Spay Surgery (viewer discretion advised)
After the spay surgery your dog may still appear to be a bit wobbly from the anesthesia if you pick her up the same day. She may walk uncoordinated for the few first hours and appear to be in a ''drunk'' like state. Keep her safe in a small room and keep a close eye on her. Do not keep her near stairs or places where she may get hurt. Do not let her jump on and off furniture.
Once walking better, you want to monitor the incision site. Prevent her from licking by using an e-collar (most vets can fit her with one for you) or as an alternative, apply some bitter apple spray around the stitches, but never on top because it may burn. If she continuously attempts to lick tell her a firm ''no''. Having her sleep nearby your bed if feasible for the first few nights may be helpful.
Baths should be avoided during the first few weeks.

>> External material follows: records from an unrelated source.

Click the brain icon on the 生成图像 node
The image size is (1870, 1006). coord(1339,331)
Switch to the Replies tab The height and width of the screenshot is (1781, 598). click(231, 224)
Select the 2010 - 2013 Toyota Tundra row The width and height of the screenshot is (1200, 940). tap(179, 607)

Sometimes a little bit of blood may be seen seeping through the stitches. If this is just a drop or two keep an eye on it and make sure the bleeding stops within a minute or two. If there is blood oozing out and will not stop, have her seen by a vet immediately, she may have an underlying blood disorder that needs addressed immediately.
Opened stitches should also be treated immediately. Some dogs may need to go under again to get the area stitched up again. For this reason you want to keep a very careful eye on her the first few days and keep quiet. A crate may be helpful for the first couple of days.